Please Please Me (song) - Original US Release

Original US Release

Capitol Records, EMI's United States label, was offered the right to release "Please Please Me" in the US, but turned it down. Instead, it was placed with Transglobal, an EMI affiliate that worked to place foreign masters with US record labels. It was told to find an American outlet for the record as quickly as possible, in order to appease Martin and Beatles' manager Brian Epstein. "Please Please Me" was then offered to Atlantic, which also rejected it. Finally, Vee-Jay, which had released the top-five hit "I Remember You" by Frank Ifield in 1962, another record Capitol had turned down, was offered the right to issue "Please Please Me" in the States, and chose to do so. The exact date of the US issue was lost for decades, but research published in 2004 showed that the single "Please Please Me"/"Ask Me Why" was released by Vee-Jay on 7 February 1963. Coincidentally, this was exactly one year before The Beatles' plane landed in New York on their first visit as a band to America.

Dick Biondi, a disc jockey on WLS in Chicago and a friend of Vee-Jay executive Ewart Abner, played the song on the radio, perhaps as early as 8 February 1963, thus becoming the first DJ to play a Beatles' record in the United States. Art Roberts, legendary DJ and Music Director at the time tells how the record came to be played first at the station:

"Let me tell you the story of "Please Please Me". The record was released on the Vee-Jay label. It was a local Chicago recording company. The owner, Ewart Abner, brought a copy of the record to W. L. S. I was the music director at the time and listened to his story about a group, and looked at pictures in teen magazines he brought back from England. I figured, what if this group would get as popular in the United States as they were in England and Europe. So I added the record to the list."

"Please Please Me" peaked at number 35 on 15 March after four weeks on its "Silver Dollar Survey" chart. But the song did not chart on any of the major national American surveys.

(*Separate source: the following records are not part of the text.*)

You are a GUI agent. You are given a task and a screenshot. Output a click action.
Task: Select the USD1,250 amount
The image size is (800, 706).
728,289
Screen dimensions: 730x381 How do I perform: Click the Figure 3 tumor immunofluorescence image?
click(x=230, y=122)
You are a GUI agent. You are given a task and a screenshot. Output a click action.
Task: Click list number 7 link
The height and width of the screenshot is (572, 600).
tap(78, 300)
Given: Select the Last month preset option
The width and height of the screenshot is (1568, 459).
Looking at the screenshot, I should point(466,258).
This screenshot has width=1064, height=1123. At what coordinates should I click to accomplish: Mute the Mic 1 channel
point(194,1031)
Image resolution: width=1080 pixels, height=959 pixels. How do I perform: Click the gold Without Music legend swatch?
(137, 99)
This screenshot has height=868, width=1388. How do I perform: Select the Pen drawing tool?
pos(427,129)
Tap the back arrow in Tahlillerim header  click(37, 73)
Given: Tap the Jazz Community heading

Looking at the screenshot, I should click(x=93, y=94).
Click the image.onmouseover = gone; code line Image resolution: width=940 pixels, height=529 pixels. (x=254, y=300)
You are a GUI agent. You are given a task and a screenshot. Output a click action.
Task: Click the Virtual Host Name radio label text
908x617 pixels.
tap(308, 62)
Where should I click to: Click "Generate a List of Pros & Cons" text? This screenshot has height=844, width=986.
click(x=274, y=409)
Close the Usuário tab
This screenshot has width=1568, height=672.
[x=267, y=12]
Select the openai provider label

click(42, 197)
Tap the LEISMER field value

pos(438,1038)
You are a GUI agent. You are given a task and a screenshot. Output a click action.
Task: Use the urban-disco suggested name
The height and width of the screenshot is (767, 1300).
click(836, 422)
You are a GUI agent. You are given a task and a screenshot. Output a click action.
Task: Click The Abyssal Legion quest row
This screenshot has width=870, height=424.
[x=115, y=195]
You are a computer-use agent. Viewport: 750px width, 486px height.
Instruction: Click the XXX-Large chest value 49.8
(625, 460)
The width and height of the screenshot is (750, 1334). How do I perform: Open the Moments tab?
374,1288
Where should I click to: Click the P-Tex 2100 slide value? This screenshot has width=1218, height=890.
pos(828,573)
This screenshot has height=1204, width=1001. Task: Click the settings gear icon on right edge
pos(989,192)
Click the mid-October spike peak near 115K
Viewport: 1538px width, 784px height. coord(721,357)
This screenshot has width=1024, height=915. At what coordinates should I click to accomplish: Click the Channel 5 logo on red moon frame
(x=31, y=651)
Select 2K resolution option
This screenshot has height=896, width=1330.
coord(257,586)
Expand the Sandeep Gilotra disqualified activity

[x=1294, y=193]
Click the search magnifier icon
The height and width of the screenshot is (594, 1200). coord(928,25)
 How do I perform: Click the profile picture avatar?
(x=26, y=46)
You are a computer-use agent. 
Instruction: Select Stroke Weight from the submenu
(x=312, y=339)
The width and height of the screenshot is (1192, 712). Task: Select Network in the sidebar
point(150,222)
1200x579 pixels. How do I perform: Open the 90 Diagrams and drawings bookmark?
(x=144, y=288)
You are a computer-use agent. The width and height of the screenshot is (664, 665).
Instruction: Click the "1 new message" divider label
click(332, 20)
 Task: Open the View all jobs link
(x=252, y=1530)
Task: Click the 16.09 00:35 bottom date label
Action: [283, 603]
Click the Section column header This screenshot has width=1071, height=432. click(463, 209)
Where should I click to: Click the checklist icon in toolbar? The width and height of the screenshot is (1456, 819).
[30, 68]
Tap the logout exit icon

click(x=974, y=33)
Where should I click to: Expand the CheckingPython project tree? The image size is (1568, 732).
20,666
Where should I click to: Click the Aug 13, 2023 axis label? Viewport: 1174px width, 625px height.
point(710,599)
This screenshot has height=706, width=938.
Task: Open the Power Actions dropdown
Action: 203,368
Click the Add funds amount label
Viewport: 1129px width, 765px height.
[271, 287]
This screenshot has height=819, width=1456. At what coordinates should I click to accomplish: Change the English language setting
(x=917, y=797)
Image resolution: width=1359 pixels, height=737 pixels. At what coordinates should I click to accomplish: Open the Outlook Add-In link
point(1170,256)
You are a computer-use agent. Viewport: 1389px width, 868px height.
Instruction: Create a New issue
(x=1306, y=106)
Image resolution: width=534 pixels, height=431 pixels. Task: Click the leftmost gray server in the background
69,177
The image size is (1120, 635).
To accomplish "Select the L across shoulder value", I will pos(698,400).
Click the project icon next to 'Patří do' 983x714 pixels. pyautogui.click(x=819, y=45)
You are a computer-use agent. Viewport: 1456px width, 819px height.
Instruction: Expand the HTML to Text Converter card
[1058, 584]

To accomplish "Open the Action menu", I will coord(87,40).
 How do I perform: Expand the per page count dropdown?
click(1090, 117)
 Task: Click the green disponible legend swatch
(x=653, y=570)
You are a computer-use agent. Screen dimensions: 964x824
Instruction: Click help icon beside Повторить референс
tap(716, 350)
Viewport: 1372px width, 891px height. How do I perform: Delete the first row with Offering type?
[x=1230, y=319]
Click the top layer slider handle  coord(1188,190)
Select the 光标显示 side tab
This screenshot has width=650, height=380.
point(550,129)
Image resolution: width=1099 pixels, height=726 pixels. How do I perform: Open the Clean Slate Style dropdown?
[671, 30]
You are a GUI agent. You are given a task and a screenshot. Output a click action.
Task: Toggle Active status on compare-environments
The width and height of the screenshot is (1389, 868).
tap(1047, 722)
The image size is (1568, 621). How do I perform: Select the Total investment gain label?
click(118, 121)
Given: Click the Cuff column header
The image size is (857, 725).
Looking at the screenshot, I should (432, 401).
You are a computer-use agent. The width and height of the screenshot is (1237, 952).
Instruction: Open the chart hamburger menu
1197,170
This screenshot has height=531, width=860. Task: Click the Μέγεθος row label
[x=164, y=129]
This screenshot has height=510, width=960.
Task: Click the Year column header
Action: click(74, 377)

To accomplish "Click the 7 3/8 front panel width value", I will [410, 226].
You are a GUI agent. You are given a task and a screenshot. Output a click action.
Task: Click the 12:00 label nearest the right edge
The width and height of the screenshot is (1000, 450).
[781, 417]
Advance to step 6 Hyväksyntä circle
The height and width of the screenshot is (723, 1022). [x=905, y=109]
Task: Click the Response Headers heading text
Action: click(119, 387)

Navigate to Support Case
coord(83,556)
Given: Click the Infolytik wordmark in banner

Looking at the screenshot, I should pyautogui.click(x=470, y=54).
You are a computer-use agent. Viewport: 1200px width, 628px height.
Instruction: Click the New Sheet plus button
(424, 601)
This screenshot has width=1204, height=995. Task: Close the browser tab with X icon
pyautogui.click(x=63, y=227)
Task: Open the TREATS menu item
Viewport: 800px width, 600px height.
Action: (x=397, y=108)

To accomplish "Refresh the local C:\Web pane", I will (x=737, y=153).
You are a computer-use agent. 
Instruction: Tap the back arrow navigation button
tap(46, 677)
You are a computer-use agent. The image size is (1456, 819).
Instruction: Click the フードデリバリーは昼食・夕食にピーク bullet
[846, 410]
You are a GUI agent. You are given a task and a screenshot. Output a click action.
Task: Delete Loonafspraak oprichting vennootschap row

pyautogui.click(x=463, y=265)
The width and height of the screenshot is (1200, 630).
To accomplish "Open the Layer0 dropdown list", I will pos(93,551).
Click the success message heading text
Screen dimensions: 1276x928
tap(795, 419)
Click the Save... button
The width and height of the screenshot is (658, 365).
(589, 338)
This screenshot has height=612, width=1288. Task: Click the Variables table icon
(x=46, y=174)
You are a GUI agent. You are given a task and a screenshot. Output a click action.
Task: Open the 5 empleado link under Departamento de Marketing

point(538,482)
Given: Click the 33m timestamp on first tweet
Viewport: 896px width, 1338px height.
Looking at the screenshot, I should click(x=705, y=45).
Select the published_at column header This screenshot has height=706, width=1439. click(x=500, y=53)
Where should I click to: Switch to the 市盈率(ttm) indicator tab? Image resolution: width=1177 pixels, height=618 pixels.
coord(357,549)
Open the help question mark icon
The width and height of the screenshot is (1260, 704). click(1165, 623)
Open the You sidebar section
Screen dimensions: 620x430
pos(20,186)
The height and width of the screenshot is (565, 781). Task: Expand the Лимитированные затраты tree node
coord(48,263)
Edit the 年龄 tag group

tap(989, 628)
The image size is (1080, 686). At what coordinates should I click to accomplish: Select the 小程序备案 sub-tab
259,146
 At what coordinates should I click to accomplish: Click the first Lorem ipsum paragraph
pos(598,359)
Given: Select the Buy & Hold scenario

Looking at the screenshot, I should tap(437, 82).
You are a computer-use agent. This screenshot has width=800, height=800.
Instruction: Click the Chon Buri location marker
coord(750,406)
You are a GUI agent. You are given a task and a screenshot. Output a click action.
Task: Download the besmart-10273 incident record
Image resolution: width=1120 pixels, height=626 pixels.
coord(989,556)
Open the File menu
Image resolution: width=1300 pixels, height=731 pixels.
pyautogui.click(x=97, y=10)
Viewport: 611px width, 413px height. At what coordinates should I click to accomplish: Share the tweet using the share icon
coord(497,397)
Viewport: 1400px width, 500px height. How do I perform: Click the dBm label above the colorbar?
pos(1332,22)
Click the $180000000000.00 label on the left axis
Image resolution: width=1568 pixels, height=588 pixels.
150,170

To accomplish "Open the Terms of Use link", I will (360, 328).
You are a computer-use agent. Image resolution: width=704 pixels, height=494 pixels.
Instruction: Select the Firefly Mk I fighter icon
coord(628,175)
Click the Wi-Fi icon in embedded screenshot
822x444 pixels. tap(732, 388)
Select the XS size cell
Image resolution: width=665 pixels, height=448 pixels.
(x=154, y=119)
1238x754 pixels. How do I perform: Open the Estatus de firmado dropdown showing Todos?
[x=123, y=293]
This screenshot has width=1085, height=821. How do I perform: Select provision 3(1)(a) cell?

The first pressings of the Vee-Jay single, which was assigned the catalog number 498, featured a typographical error: The band's name was spelled "The Beattles" with two T's. Later copies of the single corrected the typo. Also, unlike on the UK Parlophone edition, the composers on the Vee-Jay edition were credited as "J. Lennon-P. McCartney" on both sides. Except in Chicago, the record was a flop, as it sold approximately 7,310 copies. Today, copies of Vee-Jay 498, whether with the incorrect or correct spelling of The Beatles on the label, are valuable collector's items.